## TASK
Beginning with the opening line of the entries, return every line through the one containing "Task: Select the +8,750 cell in row 1179", both included, and nothing else. Omit pictures.

DATA IN THIS EXERCISE section start

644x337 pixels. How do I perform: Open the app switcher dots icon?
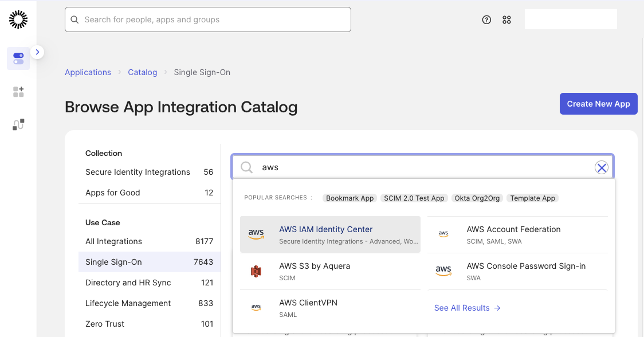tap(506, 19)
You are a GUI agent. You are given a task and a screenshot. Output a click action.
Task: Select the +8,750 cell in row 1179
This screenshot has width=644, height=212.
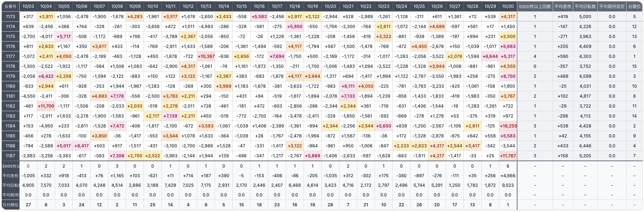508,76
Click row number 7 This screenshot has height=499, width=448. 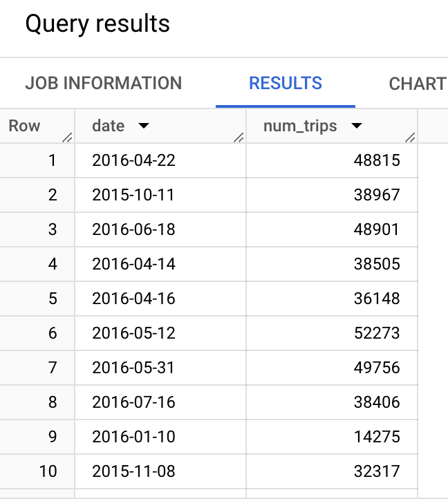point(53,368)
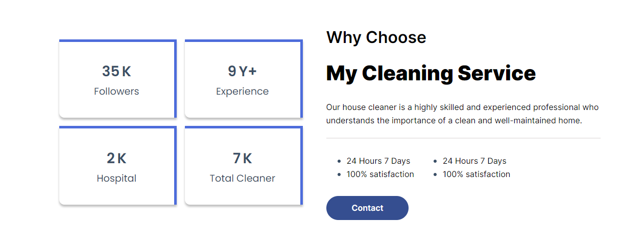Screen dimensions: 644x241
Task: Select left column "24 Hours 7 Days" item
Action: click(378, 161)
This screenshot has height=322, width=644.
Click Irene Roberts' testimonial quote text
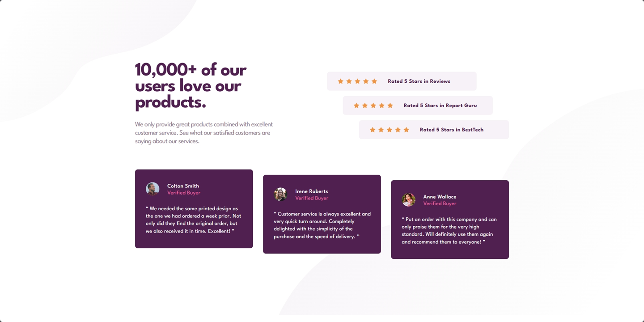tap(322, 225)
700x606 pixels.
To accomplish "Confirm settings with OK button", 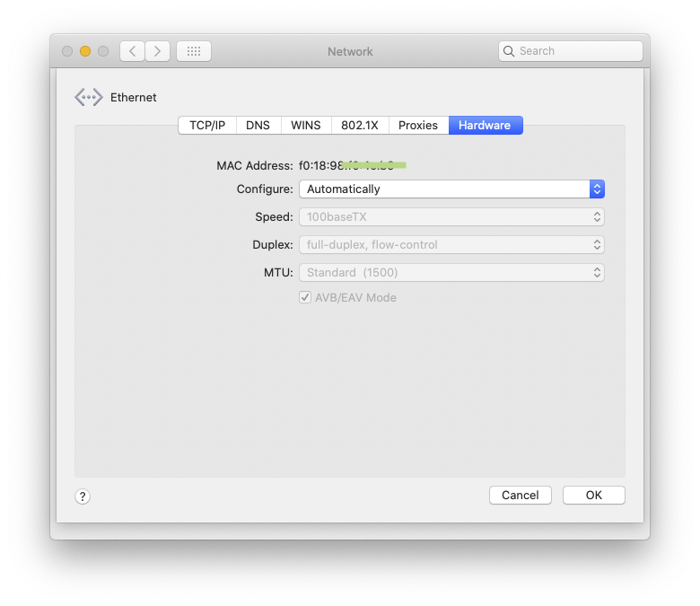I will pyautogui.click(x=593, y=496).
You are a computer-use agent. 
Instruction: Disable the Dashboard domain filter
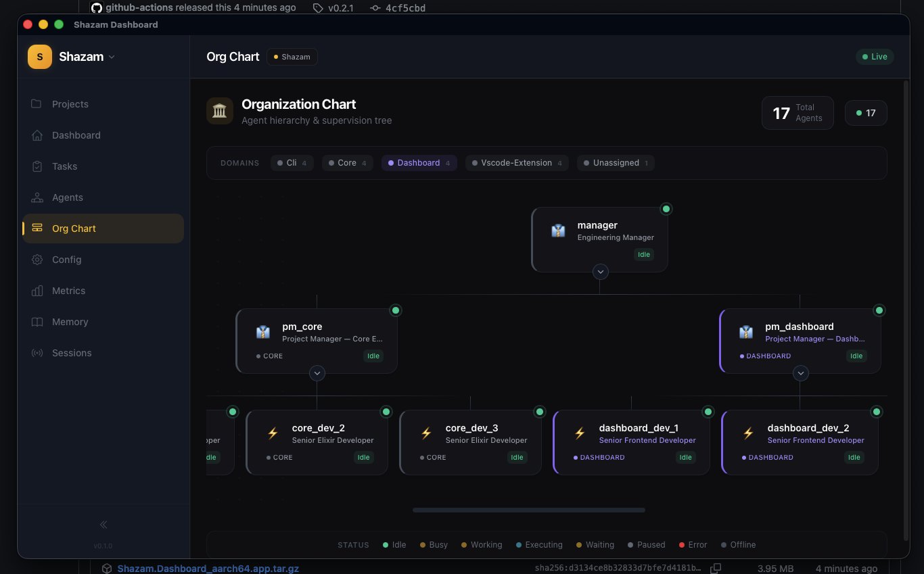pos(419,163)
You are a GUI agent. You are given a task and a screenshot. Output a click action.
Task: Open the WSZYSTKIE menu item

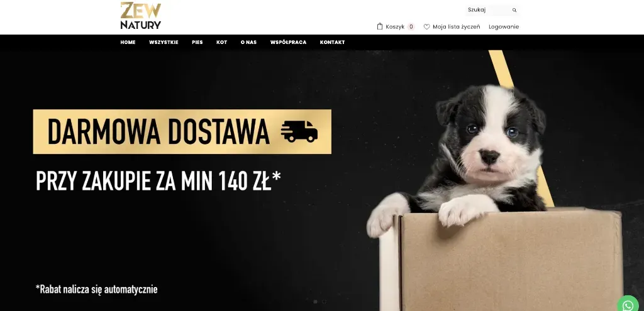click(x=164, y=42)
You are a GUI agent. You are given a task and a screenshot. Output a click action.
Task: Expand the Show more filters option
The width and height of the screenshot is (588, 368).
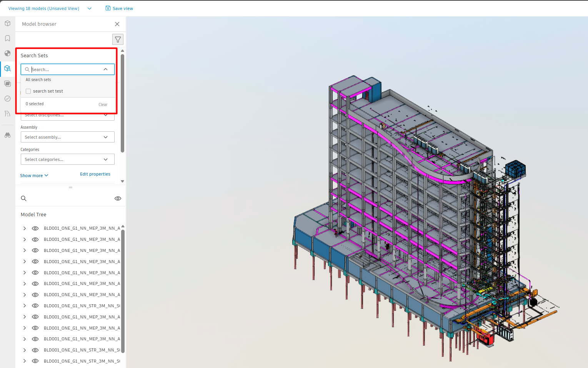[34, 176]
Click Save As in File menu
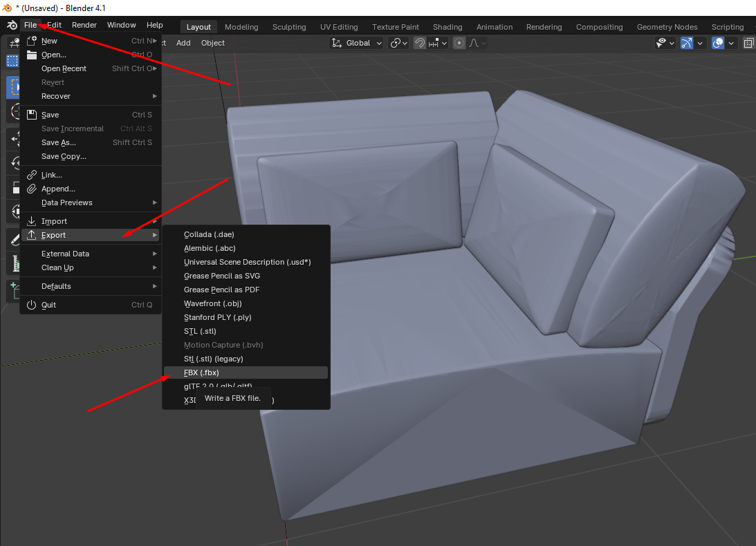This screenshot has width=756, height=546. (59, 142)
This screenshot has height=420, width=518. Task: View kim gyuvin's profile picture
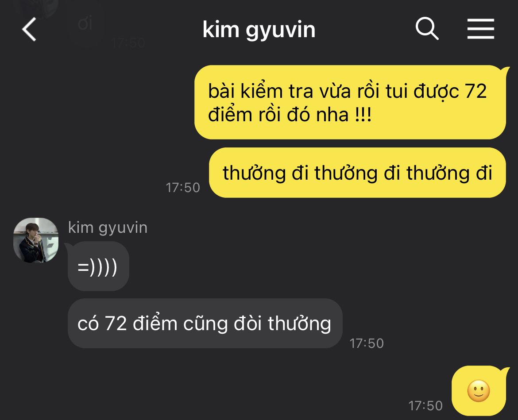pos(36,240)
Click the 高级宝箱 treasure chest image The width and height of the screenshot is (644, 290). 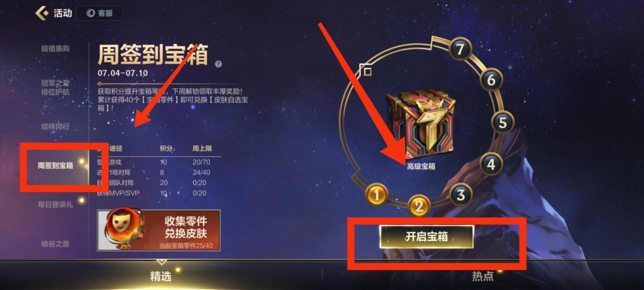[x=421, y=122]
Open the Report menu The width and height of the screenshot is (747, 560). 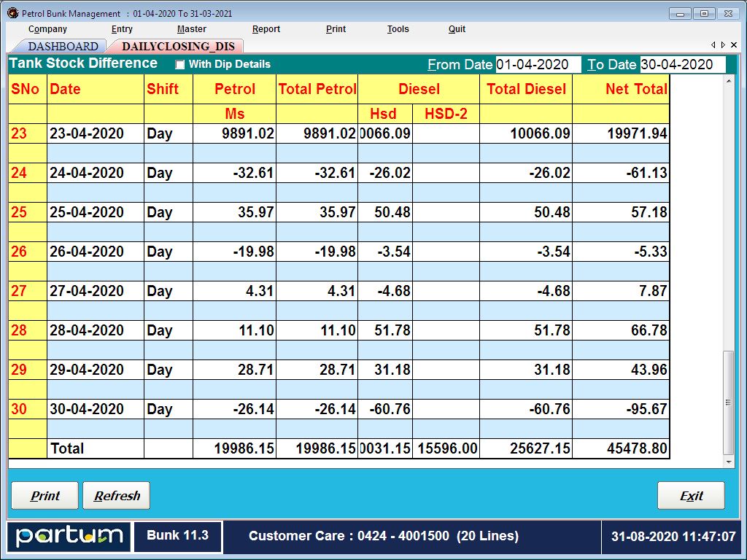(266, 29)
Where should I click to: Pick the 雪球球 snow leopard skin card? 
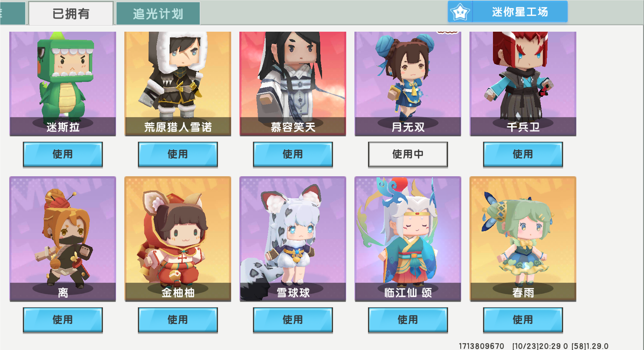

DATA IN THIS EXERCISE section end

## WRITTEN RESPONSE
644x337 pixels. How do I perform: Open the app switcher dots icon?
tap(506, 19)
You are a GUI agent. You are given a task and a screenshot. Output a click action.
Task: Select the +8,750 cell in row 1179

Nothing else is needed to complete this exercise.